• _TESTO DI PARTENZA_:
··········

Vincenzo Campo (foto LaPresse)

Facce Dispari

Vincenzo Campo, editore di libri con l'anima

Francesco Palmieri

Alla scoperta delle Edizioni Henry Beyle. Oltre duecento titoli, quindici collane, testi brevi su carte elegantissime. Ma non chiamatele snob

Le sue interviste sono come i libri che pubblica: a tiratura limitata ma di pregio (e se questa non lo fosse, non dategli la colpa). Perché Vincenzo Campo, per nascita professionale docente di lettere, editore per successiva definitiva scelta, mostra spiccata propensione al pubblico silenzio e alla chiacchiera privata, quell’arte che si dilata e si condensa nel “conversare”, opposto al verbo “intervistare” come sanno solo gli happy few. Qui l’abusato richiamo stendhaliano si legittima ampiamente, perché è il grande romanziere francese il dio eponimo delle Edizioni Henry Beyle: la “y” nel nome non è refuso o è un refuso voluto, come spiegherà tra poco Vincenzo Campo, siciliano di Giuliana (paese collinare federiciano dell’entroterra palermitano) trasferitosi da molti anni a Milano. Dove vive e realizza i testi della sua casa editrice.

 

Oltre duecento titoli, quindici collane, testi generalmente assai brevi su carte elegantissime realizzate in monotype o in offset, artigianato controcorrente per lettori anche bibliofili o per bibliofili che, addirittura, leggono ciò che comprano. Accomunati tutti dalla voglia di “ospitare” anziché accatastare libri sui propri scaffali. I prezzi di copertina, considerando i costi e le esilissime tirature, sono alti o comunque ragionevoli? Dipende dai punti di vista: chi ancora gode del piacere di fumare può compararli alla spesa di una stecca e valutare il libro sul numero di sigarette detratto il senso di colpa. Chi non fuma sarà per una volta più svantaggiato.

 

Professor Campo, a cosa aspira con un libro?

Al piacere di avere sul tavolo, o negli scaffali della propria libreria, un oggetto di pregio e immutabile dai tempi di Aldo Manuzio fino a noi.

 

Quando è nata la sua casa editrice e perché?

E’ nata a Milano il 19 marzo 2009, giorno di san Giuseppe, data parzialmente casuale perché fu quella in cui il notaio mi fissò l’appuntamento, divenuta poi data simbolica perché il santo attinge a una ricca tradizione religiosa e ha attraversato la mia infanzia. Quindi il caso si è rivelato, a posteriori, di particolare interesse e piacere. Perché nacque la Henry Beyle? Naturalmente non immaginavo tutto quello che sarebbe accaduto, assai più modesto era il proposito originario: fare un libro all’anno quale strenna per gli amici che avesse a tema la bibliofilia. Insomma un libro su altri libri. Però curato in ogni dettaglio, con tecniche tipografiche ormai remote o quasi dismesse, quindi in numero limitato di pagine e copie in forza o in virtù dei costi. Un oggetto libro agli antipodi di quelli raffazzonati e poco piacevoli che già allora, e ancor più adesso, si vedono sovente in giro.

··········

• _ESTRATTO DEI DATI_:
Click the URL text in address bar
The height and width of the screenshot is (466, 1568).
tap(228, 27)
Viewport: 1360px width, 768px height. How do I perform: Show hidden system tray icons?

··········

• _COSE DA FARE_:
**1)** Nell'articolo su Vincenzo Campo la data di nascita della casa editrice è definita prima "parzialmente casuale" e poi "simbolica". Spiega il motivo di entrambe le definizioni.
**2)** Elenca tutte le caratteristiche del proposito originario della casa editrice che Campo descrive nell'articolo su Vincenzo Campo.
**3)** Prosegui l'articolo su Vincenzo Campo a partire dall'ultima frase riportata.

• _RISPOSTE PER COMPITO_:
**1)** La data del 19 marzo 2009 fu in parte casuale perché era il giorno in cui il notaio aveva fissato l'appuntamento. Divenne poi simbolica perché era il giorno di san Giuseppe, un santo che attinge a una ricca tradizione religiosa e che ha attraversato l'infanzia di Campo.

**2)**
- un libro all'anno
- una strenna per gli amici
- il tema della bibliofilia, cioè un libro su altri libri
- la cura di ogni dettaglio
- l'uso di tecniche tipografiche ormai remote o quasi dismesse
- un numero limitato di pagine e di copie, dovuto ai costi

**3)**
 

Com’è approdato al mondo editoriale?

Mi ero occupato di editoria scolastica dal 1984, quando cominciai a insegnare nelle scuole superiori. L’orizzonte delle letture per gli studenti era confinato a ‘I promessi sposi’ e alla ‘Eneide’, sicché avvertivo, io come altri docenti, la necessità di allargarlo. Leggere per obbligo è già un incivile paradosso, è la certificazione di una impossibilità. Figuriamoci se si comincia con ‘I promessi sposi’, che costituiscono piuttosto l’imprescindibile punto di arrivo, uno dei tanti possibili, nel percorso di un lettore. Ebbi modo di conoscere, in questa mia iniziale attività, figure fondamentali come Salvatore Guglielmino e Federico Roncoroni, che sono riusciti con i loro testi per la scuola ad esprimere al meglio l’esigenza di un’offerta più ricca ma qualificata agli studenti, oggi molto meno sentita rispetto agli anni Ottanta. Allora anche Adelphi collaborò con La Nuova Italia all’arricchimento della scolastica, seguendo il percorso aperto dalla Einaudi con la collana di letture per le scuole medie. Inizialmente ho lavorato con la storica casa editrice napoletana Morano, e quando quella esperienza si concluse la continuai con Elvira Sellerio. La conobbi nel 1996 e tuttora la ricordo con infinita stima e ammirazione. Estrapolammo dal suo catalogo generale i titoli che più potevano prestarsi alle letture adolescenziali per temi, situazioni e stile narrativo.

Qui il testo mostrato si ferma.